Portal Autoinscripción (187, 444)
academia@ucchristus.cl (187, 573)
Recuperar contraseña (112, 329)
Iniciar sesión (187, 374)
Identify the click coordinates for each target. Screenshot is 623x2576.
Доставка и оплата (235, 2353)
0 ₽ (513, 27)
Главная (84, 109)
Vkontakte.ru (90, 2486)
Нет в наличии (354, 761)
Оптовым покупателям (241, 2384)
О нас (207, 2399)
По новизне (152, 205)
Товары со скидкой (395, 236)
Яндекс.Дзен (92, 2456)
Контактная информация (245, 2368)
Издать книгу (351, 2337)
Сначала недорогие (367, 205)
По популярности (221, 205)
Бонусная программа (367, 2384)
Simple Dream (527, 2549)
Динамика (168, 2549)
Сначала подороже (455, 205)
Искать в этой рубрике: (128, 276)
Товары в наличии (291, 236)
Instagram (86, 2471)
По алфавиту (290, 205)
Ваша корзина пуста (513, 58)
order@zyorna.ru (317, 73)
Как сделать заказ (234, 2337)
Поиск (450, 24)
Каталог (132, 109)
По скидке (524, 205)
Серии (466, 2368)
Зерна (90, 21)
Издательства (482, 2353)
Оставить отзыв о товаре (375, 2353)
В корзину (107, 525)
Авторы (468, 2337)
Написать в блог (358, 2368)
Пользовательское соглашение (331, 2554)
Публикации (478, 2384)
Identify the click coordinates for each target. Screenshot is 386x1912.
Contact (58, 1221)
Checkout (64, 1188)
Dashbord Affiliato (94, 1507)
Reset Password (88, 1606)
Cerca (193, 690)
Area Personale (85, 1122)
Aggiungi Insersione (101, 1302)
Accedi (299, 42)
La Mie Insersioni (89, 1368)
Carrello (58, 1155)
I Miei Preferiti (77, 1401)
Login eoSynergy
....................
● **What is being asked**:
Please copy the records from the line with "Screenshot is 623x2576." to the line with "По популярности (221, 205)", swapping "Товары со скидкой" for "Скидки" and leaving everything else unchanged.

● **Completed exercise**:
Identify the click coordinates for each target. Screenshot is 623x2576.
Доставка и оплата (235, 2353)
0 ₽ (513, 27)
Главная (84, 109)
Vkontakte.ru (90, 2486)
Нет в наличии (354, 761)
Оптовым покупателям (241, 2384)
О нас (207, 2399)
По новизне (152, 205)
Скидки (395, 236)
Яндекс.Дзен (92, 2456)
Контактная информация (245, 2368)
Издать книгу (351, 2337)
Сначала недорогие (367, 205)
По популярности (221, 205)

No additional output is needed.